Wij hebben een hefboom nodig om de Israëli te laten voelen dat het genoeg is,
dat te veel te veel is. Voor mijn groep betekent dat dat het associatieakkoord
met Israël moet worden opgeschort tot Israël ook het internationaal recht
naleeft.
Het gevolg van ons
beleid van equidistance is, wat Ludo Abicht zo mooi omschrijft, een alsmaar
groter wordend Israël met een alsmaar kleinere plaats voor Palestijnen in die
regio. Dat is het gevolg van ons equidistancebeleid. Ik denk dat het tijd wordt
dat wij daarvan afstappen en dat Israël net als alle andere staten de plicht
heeft om het internationaal recht te respecteren.
Voorzitter Hilde Vautmans: Dank u mijnheer Van der Maelen, u hebt exact het driedubbele van uw tijd gesproken.
01.13 Nathalie Muylle (CD&V): Mijnheer de minister, mijn vraag ging vooral over de Belgische houding. U hebt die ook verduidelijkt. Wij zijn dan ook verheugd over de maatregelen die gisteren zijn genomen door de kern. Mijn partij is altijd voorstander geweest van een zowel politiek als economisch onafhankelijke, leefbare Palestijnse staat met daarnaast een regionaal erkende en veilige staat Israël. Wij zijn ook altijd van mening geweest dat dit er moet komen op basis van een politiek akkoord waarover in de eerste plaats door de Palestijnen en de Israëli’s zelf moet worden onderhandeld. Ik besef zeer goed dat we daar vandaag zeer ver af staan.
Ik wil hier vandaag geen beladen discours gaan voeren over wie voor honderd procent schuld treft, ook niet over wie de meeste schuld treft. Ik wil ook niet ingaan op de vraag wie verantwoordelijk was voor de actie na de gebeurtenissen van de voorbije veertien dagen en of de reactie wel verantwoord was tegenover de actie.
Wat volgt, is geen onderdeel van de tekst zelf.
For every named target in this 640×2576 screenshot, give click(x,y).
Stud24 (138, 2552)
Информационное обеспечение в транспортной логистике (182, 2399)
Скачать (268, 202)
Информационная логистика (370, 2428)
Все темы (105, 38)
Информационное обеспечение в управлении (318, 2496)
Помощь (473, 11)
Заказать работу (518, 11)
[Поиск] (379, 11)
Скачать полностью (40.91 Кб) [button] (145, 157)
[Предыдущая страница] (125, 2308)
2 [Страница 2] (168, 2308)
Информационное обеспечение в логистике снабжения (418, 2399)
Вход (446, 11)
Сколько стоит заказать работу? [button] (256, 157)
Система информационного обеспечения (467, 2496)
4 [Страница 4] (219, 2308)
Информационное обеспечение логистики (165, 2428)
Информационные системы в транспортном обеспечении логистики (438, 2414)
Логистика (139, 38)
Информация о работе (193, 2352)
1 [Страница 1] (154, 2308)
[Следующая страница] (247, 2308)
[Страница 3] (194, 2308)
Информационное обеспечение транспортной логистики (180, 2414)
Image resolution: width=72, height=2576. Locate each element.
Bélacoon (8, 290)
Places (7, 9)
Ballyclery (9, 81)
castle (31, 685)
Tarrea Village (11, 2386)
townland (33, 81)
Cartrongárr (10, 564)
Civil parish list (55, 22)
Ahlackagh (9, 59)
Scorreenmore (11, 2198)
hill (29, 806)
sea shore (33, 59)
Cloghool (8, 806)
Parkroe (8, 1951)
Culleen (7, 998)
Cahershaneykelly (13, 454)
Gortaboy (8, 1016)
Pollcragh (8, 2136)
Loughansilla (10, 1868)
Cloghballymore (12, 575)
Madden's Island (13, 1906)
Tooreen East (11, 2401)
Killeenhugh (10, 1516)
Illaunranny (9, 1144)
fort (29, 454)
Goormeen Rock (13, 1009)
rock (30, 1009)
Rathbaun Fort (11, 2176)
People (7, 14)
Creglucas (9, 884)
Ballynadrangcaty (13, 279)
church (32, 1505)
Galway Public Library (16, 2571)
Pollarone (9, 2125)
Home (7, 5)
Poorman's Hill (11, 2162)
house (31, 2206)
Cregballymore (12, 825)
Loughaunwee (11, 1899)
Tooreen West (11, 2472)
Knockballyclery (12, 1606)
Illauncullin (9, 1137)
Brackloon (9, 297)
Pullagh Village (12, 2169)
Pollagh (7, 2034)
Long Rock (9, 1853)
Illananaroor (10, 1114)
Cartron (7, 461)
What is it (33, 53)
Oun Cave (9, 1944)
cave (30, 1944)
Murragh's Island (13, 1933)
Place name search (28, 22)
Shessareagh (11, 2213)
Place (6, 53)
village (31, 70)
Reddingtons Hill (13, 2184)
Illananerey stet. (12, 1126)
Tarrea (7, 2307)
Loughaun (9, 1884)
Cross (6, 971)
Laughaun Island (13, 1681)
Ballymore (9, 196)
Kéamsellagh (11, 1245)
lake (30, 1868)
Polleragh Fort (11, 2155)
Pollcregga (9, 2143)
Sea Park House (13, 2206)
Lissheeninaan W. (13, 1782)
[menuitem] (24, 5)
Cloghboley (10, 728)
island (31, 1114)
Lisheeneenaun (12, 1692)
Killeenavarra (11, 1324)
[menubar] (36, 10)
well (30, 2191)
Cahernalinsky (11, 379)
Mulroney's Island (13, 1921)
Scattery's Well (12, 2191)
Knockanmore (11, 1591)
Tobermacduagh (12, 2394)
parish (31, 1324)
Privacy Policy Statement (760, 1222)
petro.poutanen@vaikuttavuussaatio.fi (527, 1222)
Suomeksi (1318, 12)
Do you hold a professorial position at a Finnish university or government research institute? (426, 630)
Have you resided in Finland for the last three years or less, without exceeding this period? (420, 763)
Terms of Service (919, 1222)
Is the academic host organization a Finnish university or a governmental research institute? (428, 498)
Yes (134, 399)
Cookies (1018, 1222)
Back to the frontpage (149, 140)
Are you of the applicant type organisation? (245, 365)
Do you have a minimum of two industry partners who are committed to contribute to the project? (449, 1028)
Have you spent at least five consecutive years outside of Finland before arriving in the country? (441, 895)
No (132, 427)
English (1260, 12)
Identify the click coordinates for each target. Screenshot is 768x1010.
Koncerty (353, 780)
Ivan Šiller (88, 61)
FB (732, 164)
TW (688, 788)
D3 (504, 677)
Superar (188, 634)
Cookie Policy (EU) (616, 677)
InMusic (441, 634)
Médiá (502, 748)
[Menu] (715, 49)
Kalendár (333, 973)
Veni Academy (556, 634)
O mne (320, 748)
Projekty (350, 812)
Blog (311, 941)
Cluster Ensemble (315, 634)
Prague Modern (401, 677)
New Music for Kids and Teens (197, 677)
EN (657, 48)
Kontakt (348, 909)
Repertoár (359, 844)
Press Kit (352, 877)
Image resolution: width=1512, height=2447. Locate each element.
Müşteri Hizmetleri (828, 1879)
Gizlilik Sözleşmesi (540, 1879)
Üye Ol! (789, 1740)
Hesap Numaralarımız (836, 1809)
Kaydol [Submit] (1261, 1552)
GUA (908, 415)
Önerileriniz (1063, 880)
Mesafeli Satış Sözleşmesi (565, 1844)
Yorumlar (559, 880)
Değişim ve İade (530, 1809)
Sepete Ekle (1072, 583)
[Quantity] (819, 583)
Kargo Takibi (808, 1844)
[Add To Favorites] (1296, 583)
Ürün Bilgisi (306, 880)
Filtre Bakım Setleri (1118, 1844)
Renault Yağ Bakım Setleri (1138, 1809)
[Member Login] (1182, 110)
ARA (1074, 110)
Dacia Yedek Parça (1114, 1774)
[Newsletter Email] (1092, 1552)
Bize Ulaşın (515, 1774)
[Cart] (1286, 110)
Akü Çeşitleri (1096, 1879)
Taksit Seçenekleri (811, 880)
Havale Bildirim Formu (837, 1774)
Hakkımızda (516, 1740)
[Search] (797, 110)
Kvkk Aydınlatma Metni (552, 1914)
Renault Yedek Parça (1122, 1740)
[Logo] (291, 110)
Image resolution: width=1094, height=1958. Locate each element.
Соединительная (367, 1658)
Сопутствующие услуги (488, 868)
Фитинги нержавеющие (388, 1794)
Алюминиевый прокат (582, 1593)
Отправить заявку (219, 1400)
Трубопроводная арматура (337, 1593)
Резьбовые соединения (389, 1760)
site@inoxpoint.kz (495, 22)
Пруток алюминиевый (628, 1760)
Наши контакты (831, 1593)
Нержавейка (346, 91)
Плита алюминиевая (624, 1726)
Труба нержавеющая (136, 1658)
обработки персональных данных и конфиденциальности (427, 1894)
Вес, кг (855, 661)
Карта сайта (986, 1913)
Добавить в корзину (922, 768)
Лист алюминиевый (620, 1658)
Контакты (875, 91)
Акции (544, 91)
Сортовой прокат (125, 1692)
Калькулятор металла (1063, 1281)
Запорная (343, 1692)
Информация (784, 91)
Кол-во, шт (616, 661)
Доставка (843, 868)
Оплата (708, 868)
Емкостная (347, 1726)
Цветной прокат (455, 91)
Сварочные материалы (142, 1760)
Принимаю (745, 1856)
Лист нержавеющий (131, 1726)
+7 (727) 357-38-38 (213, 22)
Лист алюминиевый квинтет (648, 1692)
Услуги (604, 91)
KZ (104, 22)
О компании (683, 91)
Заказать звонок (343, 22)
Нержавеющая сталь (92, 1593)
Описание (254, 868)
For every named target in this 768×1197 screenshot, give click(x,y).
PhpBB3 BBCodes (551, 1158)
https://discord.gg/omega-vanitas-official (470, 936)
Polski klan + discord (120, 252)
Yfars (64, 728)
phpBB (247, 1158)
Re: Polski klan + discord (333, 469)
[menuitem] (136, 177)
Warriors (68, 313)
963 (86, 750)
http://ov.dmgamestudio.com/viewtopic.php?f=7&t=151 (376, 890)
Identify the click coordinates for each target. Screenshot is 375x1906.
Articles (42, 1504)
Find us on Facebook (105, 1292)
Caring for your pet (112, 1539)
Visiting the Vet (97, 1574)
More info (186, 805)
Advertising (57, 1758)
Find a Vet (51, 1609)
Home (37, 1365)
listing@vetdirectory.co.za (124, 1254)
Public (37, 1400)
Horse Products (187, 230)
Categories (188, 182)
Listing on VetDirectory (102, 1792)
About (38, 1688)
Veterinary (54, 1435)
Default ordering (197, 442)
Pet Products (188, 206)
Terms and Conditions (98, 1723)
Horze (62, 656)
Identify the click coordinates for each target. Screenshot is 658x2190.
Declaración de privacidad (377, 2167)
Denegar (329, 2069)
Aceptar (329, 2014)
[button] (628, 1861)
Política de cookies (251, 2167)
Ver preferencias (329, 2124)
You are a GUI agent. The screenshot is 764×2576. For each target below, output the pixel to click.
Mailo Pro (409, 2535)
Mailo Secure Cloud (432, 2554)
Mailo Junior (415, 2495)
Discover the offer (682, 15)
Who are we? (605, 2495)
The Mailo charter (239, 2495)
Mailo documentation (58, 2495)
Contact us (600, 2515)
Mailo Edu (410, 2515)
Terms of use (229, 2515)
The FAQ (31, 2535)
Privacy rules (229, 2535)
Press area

Ik wil dat discours hier niet gaan voeren. Betekent dit dat wij daar als partij ongevoelig voor zijn? Neen, heel wat zaken zijn te veroordelen maar er is ook heel wat begrip.
Het is hier nog weinig aan bod gekomen maar men heeft toch eenzijdig een bestand opgeheven in december. Verder is men gestart met raketaanvallen op het zuiden van Israël. Zoals collega Baeselen heel terecht heeft gezegd gaat men ook de Palestijnse burgerbevolking gebruiken als militair schild in het conflict. Dat mag ook duidelijk worden gezegd. Ik ben echter ook ter plaatse geweest en ik begrijp heel goed dat er heel wat begrip kan zijn voor de jarenlange, uitzichtloze situatie die heel wat Palestijnen vandaag kennen en die hun tot deze acties kan drijven. Aan de andere kant heb ik ook heel veel begrip voor de nood aan veiligheid die Israël vandaag kent.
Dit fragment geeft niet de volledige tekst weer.